社会と関わる以前に妄想の中で自己を確立してしまっていた彼を山田五郎先生は「童貞をこじらせた」と呼び、「青春ノイローゼ」とMJ自ら認めたのは、なんと2003年、みうらじゅん45歳の時である。

そのせいだろう、本作もまた大真面目にDT(童貞)臭い話だ。

第一、人と人との関わり合いが無い。
メンバー交代の話も浮気のエピソードも総て、ただ一人悶々と「机上の空論」として語られるのみで、人間と人間のぶつかり合いがない。そこには生活感もなければ生きることへの必死さもない。なにしろ彼女はあまりにも「超人」すぎやしないか。

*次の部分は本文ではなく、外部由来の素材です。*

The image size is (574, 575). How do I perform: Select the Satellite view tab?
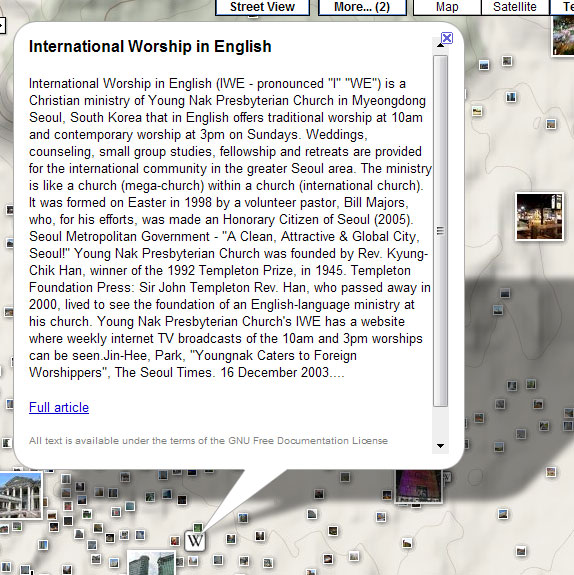pos(515,7)
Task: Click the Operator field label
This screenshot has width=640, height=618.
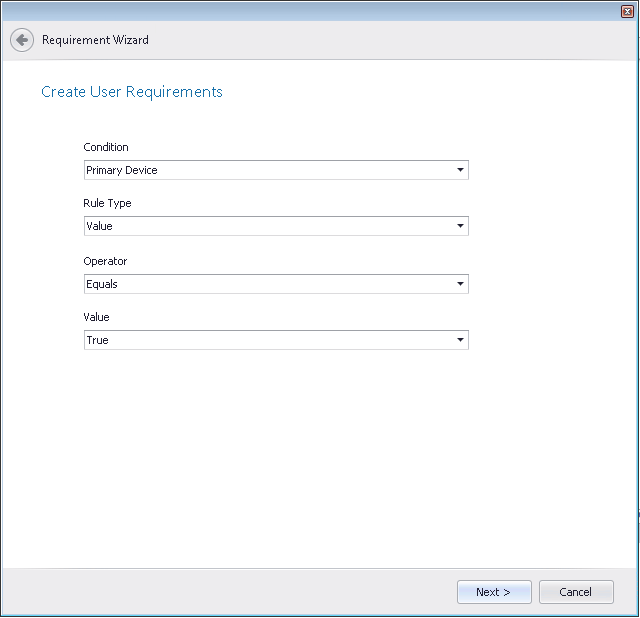Action: [x=105, y=261]
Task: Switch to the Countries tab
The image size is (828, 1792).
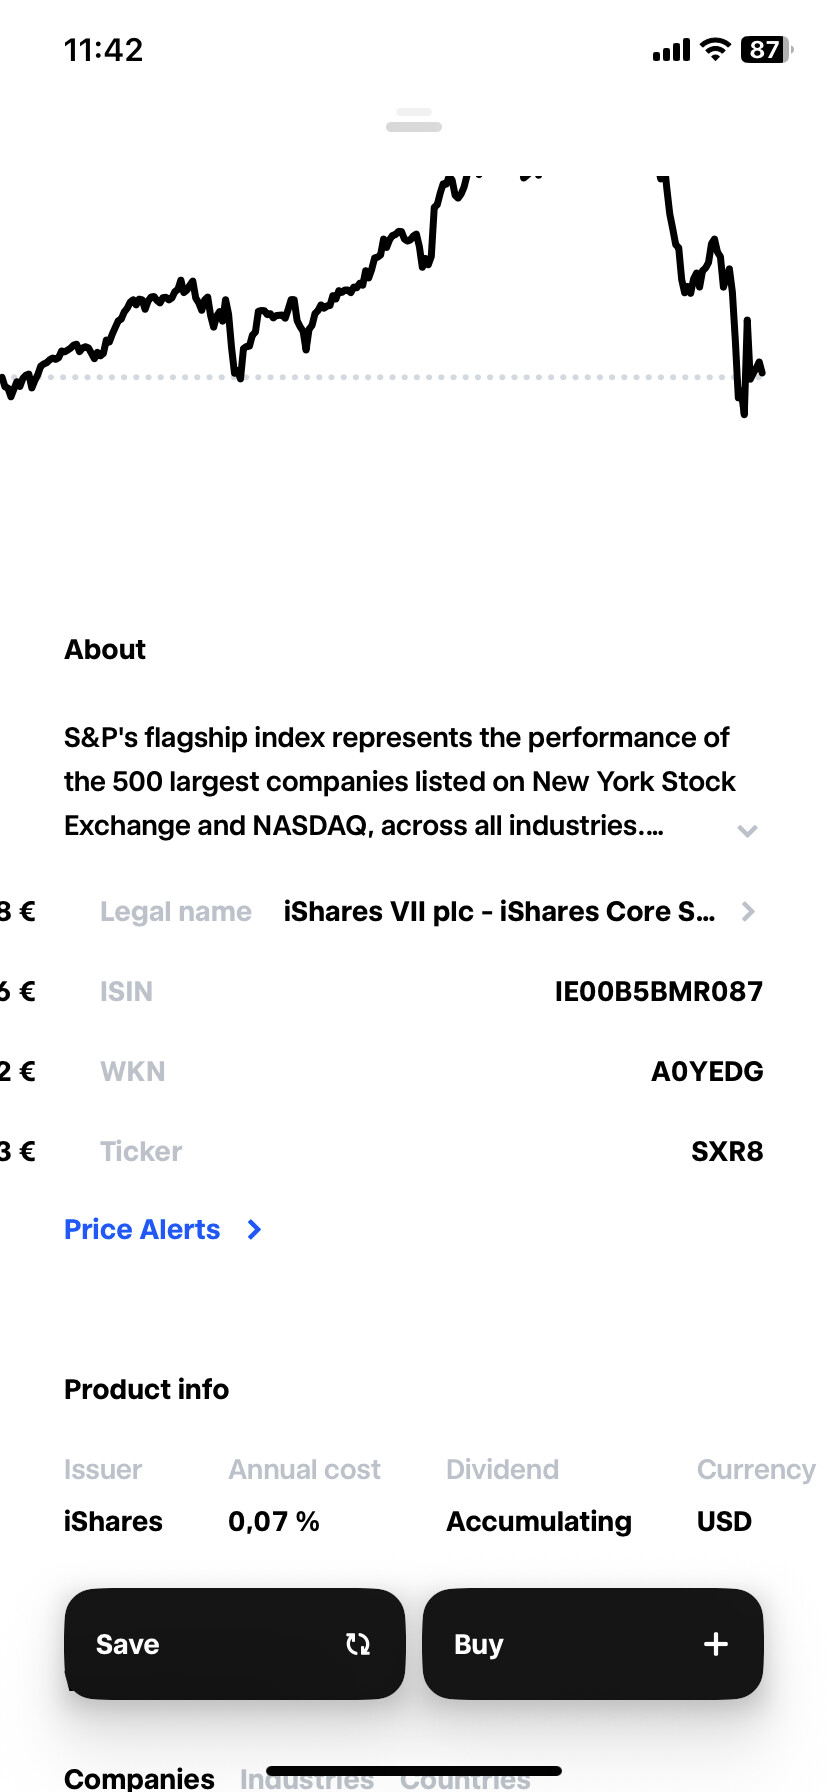Action: (465, 1779)
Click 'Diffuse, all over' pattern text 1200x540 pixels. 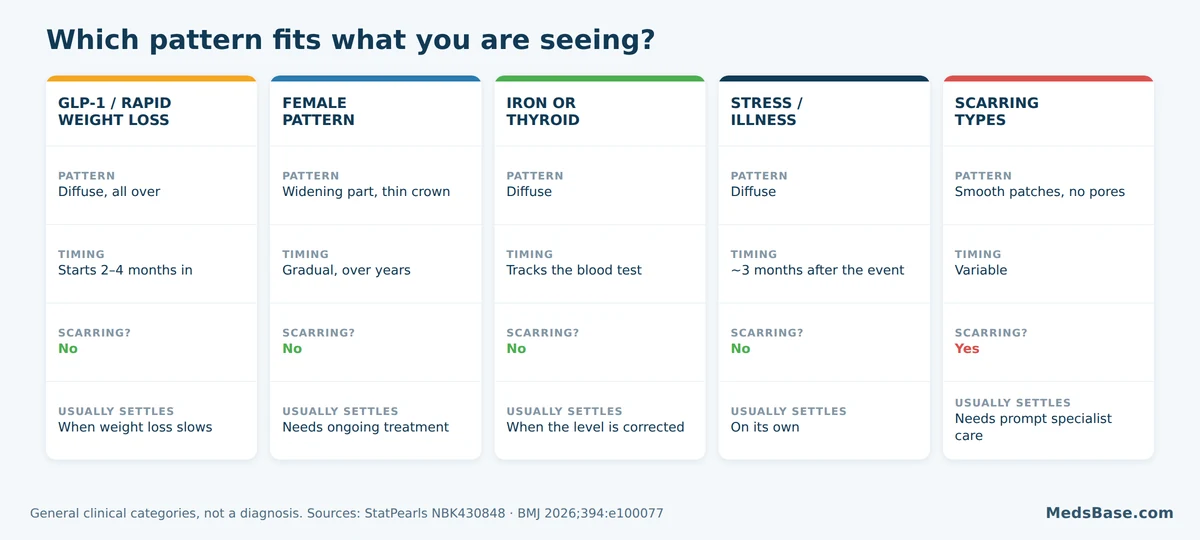click(109, 192)
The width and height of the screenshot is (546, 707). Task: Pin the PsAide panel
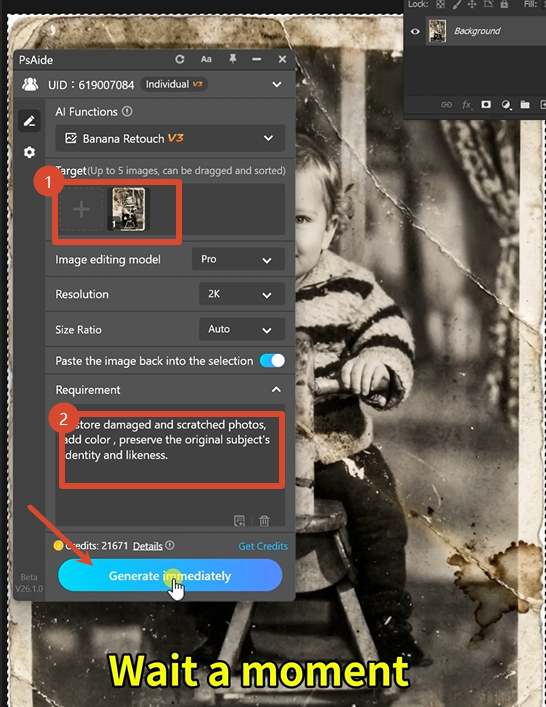click(233, 59)
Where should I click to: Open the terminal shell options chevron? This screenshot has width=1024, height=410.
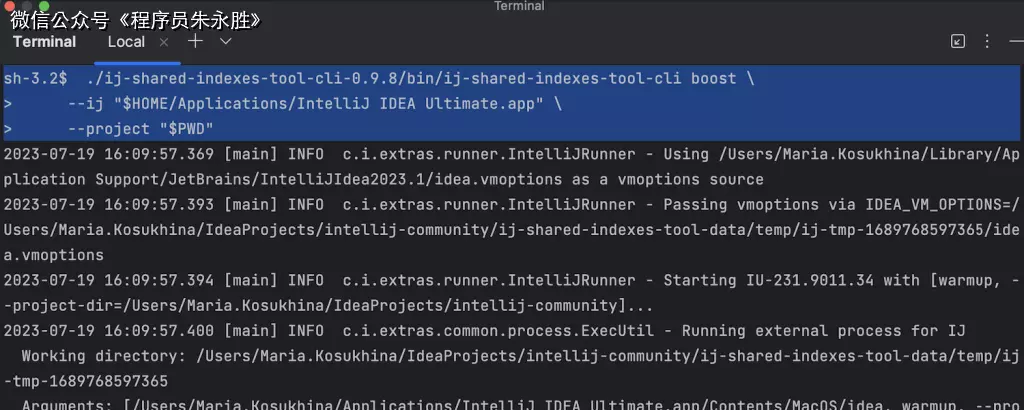pos(226,41)
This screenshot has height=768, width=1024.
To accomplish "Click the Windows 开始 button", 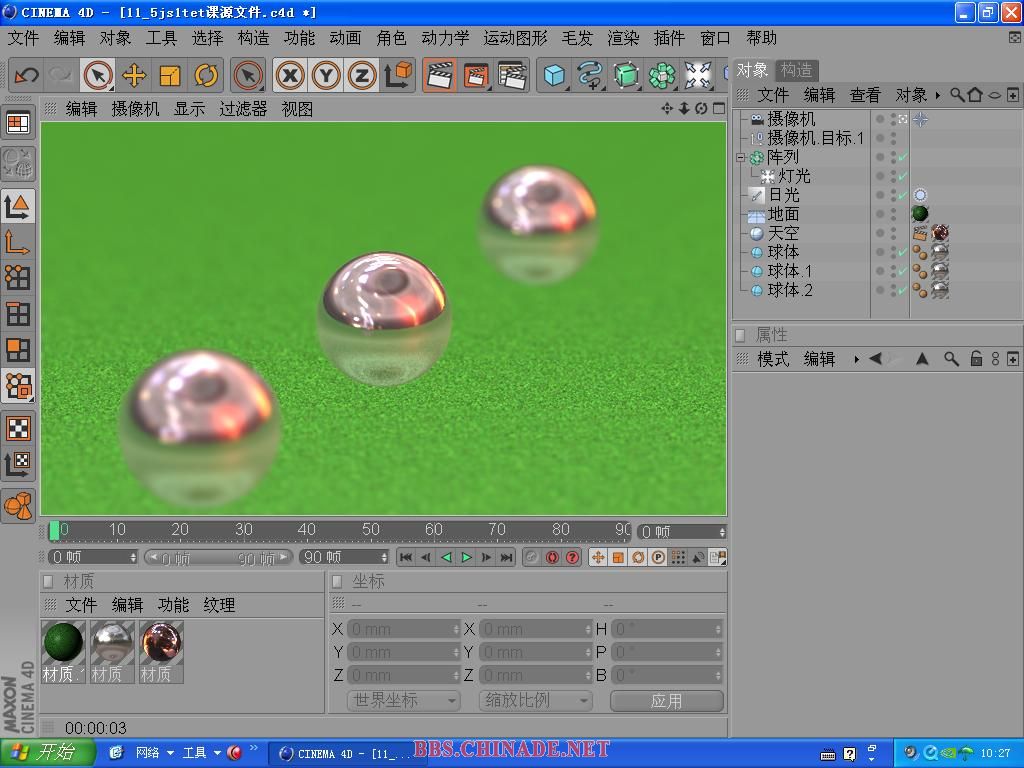I will click(48, 753).
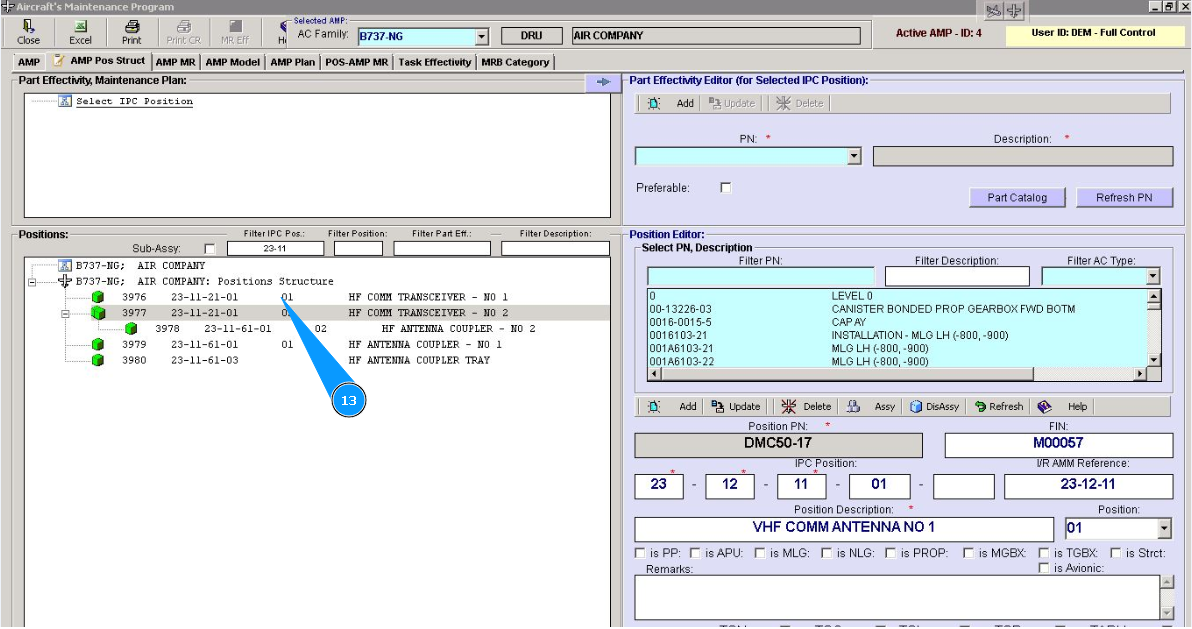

劇中でも語られているが、MJ自身、貧しくも裕福でもない「中産階級」でヌクヌクと部屋にこもって育ってしまったが故なのだ。ロックロックと口では言うが、それを手段として語るべき物がない。

それはそのままこの映画にも影を落とす。
バンドを趣味とするクドカンの脚本を監督したのはバンド出身の田口トモロヲで、ここで描きたいのは、愛でも自己でも青春でもなく「バンド」なのだ。
それはそれで悪いことではないが、こちらが観たいのは、映画が好きで好きで仕方がない奴が作る「映画」であって、そんなにロック、ロックと言うならロックで語ればいいのにと思ってしまった。結局最後は「語り」かよ。ディランはハーモニカで語っているのに、彼自身のギターは何も語っていないではないか。
もっとも語れるようなギターだったら売れてるか。

余談
麻生久美子は真行寺君江みたいになってほしいなあ。